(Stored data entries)
==============================

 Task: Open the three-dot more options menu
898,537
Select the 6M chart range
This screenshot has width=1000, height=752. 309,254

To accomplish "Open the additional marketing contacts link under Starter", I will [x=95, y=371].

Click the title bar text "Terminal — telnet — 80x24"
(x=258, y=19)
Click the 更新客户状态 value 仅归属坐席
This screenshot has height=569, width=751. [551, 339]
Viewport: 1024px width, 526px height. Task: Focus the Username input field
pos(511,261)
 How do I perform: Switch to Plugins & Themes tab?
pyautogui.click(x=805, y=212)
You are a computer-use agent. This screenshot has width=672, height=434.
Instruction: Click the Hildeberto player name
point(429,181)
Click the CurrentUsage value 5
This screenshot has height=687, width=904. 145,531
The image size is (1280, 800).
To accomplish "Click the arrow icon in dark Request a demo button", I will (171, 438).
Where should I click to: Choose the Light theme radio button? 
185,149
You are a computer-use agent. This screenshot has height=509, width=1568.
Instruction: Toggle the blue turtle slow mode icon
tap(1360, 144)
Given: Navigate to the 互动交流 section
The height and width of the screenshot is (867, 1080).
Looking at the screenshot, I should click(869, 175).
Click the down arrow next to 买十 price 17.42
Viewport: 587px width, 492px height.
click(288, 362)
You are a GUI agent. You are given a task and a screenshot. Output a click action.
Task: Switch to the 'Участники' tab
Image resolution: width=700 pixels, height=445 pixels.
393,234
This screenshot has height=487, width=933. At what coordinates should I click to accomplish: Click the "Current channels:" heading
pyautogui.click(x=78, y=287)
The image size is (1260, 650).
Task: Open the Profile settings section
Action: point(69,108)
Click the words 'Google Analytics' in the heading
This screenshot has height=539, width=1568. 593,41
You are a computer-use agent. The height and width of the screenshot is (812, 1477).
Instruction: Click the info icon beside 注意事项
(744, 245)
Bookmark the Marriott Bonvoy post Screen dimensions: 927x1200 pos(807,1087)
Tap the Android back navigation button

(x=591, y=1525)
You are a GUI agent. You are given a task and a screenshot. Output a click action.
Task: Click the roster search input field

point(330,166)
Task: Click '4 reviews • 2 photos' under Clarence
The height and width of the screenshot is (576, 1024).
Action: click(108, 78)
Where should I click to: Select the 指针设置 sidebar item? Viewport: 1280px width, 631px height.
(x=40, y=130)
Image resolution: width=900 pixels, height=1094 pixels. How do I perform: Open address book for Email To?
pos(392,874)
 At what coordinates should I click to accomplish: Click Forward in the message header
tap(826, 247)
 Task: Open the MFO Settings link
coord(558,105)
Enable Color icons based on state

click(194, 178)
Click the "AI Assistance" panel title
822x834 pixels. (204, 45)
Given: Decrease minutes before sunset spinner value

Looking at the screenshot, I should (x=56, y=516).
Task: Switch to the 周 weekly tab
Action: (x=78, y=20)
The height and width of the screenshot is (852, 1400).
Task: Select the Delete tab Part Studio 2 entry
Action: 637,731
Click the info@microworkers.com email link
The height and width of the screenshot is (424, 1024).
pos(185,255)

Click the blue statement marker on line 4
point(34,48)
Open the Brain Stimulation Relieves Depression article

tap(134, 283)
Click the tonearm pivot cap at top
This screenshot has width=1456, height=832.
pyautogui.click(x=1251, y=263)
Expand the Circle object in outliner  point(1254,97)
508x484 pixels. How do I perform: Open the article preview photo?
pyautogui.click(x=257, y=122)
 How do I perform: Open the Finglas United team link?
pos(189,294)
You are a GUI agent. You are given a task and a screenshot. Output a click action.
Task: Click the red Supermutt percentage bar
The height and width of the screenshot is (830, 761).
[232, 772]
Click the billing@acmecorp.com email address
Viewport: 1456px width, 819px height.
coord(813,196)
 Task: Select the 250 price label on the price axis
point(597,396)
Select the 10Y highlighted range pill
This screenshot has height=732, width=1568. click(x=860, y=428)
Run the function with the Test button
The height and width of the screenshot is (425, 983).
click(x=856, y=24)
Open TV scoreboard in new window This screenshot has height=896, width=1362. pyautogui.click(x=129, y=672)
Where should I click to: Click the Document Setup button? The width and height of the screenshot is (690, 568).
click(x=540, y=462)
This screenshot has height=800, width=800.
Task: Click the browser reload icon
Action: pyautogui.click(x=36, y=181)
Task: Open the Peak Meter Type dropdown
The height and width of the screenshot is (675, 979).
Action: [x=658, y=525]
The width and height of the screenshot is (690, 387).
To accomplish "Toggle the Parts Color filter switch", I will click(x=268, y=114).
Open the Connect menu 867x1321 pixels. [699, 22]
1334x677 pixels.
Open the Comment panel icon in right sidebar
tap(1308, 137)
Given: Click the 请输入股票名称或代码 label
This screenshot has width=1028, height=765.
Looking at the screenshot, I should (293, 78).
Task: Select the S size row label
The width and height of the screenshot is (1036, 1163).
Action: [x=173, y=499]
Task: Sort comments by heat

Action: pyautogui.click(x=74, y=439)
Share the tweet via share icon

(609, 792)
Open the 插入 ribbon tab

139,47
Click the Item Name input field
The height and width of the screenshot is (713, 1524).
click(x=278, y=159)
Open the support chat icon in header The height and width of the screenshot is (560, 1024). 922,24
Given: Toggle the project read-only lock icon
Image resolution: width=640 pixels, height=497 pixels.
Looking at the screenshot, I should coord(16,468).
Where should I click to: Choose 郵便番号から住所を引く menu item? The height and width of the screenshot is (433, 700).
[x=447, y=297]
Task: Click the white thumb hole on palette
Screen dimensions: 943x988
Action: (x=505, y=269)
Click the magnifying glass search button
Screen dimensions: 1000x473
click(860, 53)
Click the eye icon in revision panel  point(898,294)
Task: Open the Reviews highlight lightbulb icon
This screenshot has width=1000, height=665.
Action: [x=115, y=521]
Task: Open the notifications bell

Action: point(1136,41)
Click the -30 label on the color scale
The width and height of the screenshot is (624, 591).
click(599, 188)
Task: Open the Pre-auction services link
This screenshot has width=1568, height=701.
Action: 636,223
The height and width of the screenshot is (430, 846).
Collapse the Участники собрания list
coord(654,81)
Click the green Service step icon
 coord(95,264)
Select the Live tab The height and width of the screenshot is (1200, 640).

==============================

◆ About this task ◆
Each line above must be retyped exactly in the response.

◆ Task solution ◆
 Task: Open the three-dot more options menu
898,537
Select the 6M chart range
This screenshot has width=1000, height=752. 309,254

To accomplish "Open the additional marketing contacts link under Starter", I will [x=95, y=371].

Click the title bar text "Terminal — telnet — 80x24"
(x=258, y=19)
Click the 更新客户状态 value 仅归属坐席
This screenshot has height=569, width=751. [551, 339]
Viewport: 1024px width, 526px height. Task: Focus the Username input field
pos(511,261)
 How do I perform: Switch to Plugins & Themes tab?
pyautogui.click(x=805, y=212)
You are a computer-use agent. This screenshot has width=672, height=434.
Instruction: Click the Hildeberto player name
point(429,181)
Click the CurrentUsage value 5
This screenshot has height=687, width=904. 145,531
The image size is (1280, 800).
To accomplish "Click the arrow icon in dark Request a demo button", I will (171, 438).
Where should I click to: Choose the Light theme radio button? 
185,149
You are a computer-use agent. This screenshot has height=509, width=1568.
Instruction: Toggle the blue turtle slow mode icon
tap(1360, 144)
Given: Navigate to the 互动交流 section
The height and width of the screenshot is (867, 1080).
Looking at the screenshot, I should click(869, 175).
Click the down arrow next to 买十 price 17.42
Viewport: 587px width, 492px height.
click(288, 362)
You are a GUI agent. You are given a task and a screenshot. Output a click action.
Task: Switch to the 'Участники' tab
Image resolution: width=700 pixels, height=445 pixels.
393,234
This screenshot has height=487, width=933. At what coordinates should I click to accomplish: Click the "Current channels:" heading
pyautogui.click(x=78, y=287)
The image size is (1260, 650).
Task: Open the Profile settings section
Action: point(69,108)
Click the words 'Google Analytics' in the heading
This screenshot has height=539, width=1568. 593,41
You are a computer-use agent. The height and width of the screenshot is (812, 1477).
Instruction: Click the info icon beside 注意事项
(744, 245)
Bookmark the Marriott Bonvoy post Screen dimensions: 927x1200 pos(807,1087)
Tap the Android back navigation button

(x=591, y=1525)
You are a GUI agent. You are given a task and a screenshot. Output a click action.
Task: Click the roster search input field

point(330,166)
Task: Click '4 reviews • 2 photos' under Clarence
The height and width of the screenshot is (576, 1024).
Action: click(108, 78)
Where should I click to: Select the 指针设置 sidebar item? Viewport: 1280px width, 631px height.
(x=40, y=130)
Image resolution: width=900 pixels, height=1094 pixels. How do I perform: Open address book for Email To?
pos(392,874)
 At what coordinates should I click to accomplish: Click Forward in the message header
tap(826, 247)
 Task: Open the MFO Settings link
coord(558,105)
Enable Color icons based on state

click(194, 178)
Click the "AI Assistance" panel title
822x834 pixels. (204, 45)
Given: Decrease minutes before sunset spinner value

Looking at the screenshot, I should (x=56, y=516).
Task: Switch to the 周 weekly tab
Action: (x=78, y=20)
The height and width of the screenshot is (852, 1400).
Task: Select the Delete tab Part Studio 2 entry
Action: 637,731
Click the info@microworkers.com email link
The height and width of the screenshot is (424, 1024).
pos(185,255)

Click the blue statement marker on line 4
point(34,48)
Open the Brain Stimulation Relieves Depression article

tap(134, 283)
Click the tonearm pivot cap at top
This screenshot has width=1456, height=832.
pyautogui.click(x=1251, y=263)
Expand the Circle object in outliner  point(1254,97)
508x484 pixels. How do I perform: Open the article preview photo?
pyautogui.click(x=257, y=122)
 How do I perform: Open the Finglas United team link?
pos(189,294)
You are a GUI agent. You are given a task and a screenshot. Output a click action.
Task: Click the red Supermutt percentage bar
The height and width of the screenshot is (830, 761).
[232, 772]
Click the billing@acmecorp.com email address
Viewport: 1456px width, 819px height.
coord(813,196)
 Task: Select the 250 price label on the price axis
point(597,396)
Select the 10Y highlighted range pill
This screenshot has height=732, width=1568. click(x=860, y=428)
Run the function with the Test button
The height and width of the screenshot is (425, 983).
click(x=856, y=24)
Open TV scoreboard in new window This screenshot has height=896, width=1362. pyautogui.click(x=129, y=672)
Where should I click to: Click the Document Setup button? The width and height of the screenshot is (690, 568).
click(x=540, y=462)
This screenshot has height=800, width=800.
Task: Click the browser reload icon
Action: pyautogui.click(x=36, y=181)
Task: Open the Peak Meter Type dropdown
The height and width of the screenshot is (675, 979).
Action: [x=658, y=525]
The width and height of the screenshot is (690, 387).
To accomplish "Toggle the Parts Color filter switch", I will click(x=268, y=114).
Open the Connect menu 867x1321 pixels. [699, 22]
1334x677 pixels.
Open the Comment panel icon in right sidebar
tap(1308, 137)
Given: Click the 请输入股票名称或代码 label
This screenshot has width=1028, height=765.
Looking at the screenshot, I should (293, 78).
Task: Select the S size row label
The width and height of the screenshot is (1036, 1163).
Action: [x=173, y=499]
Task: Sort comments by heat

Action: pyautogui.click(x=74, y=439)
Share the tweet via share icon

(609, 792)
Open the 插入 ribbon tab

139,47
Click the Item Name input field
The height and width of the screenshot is (713, 1524).
click(x=278, y=159)
Open the support chat icon in header The height and width of the screenshot is (560, 1024). 922,24
Given: Toggle the project read-only lock icon
Image resolution: width=640 pixels, height=497 pixels.
Looking at the screenshot, I should coord(16,468).
Where should I click to: Choose 郵便番号から住所を引く menu item? The height and width of the screenshot is (433, 700).
[x=447, y=297]
Task: Click the white thumb hole on palette
Screen dimensions: 943x988
Action: (x=505, y=269)
Click the magnifying glass search button
Screen dimensions: 1000x473
click(860, 53)
Click the eye icon in revision panel  point(898,294)
Task: Open the Reviews highlight lightbulb icon
This screenshot has width=1000, height=665.
Action: [x=115, y=521]
Task: Open the notifications bell

Action: point(1136,41)
Click the -30 label on the color scale
The width and height of the screenshot is (624, 591).
click(599, 188)
Task: Open the Pre-auction services link
This screenshot has width=1568, height=701.
Action: 636,223
The height and width of the screenshot is (430, 846).
Collapse the Участники собрания list
coord(654,81)
Click the green Service step icon
 coord(95,264)
Select the Live tab The height and width of the screenshot is (1200, 640).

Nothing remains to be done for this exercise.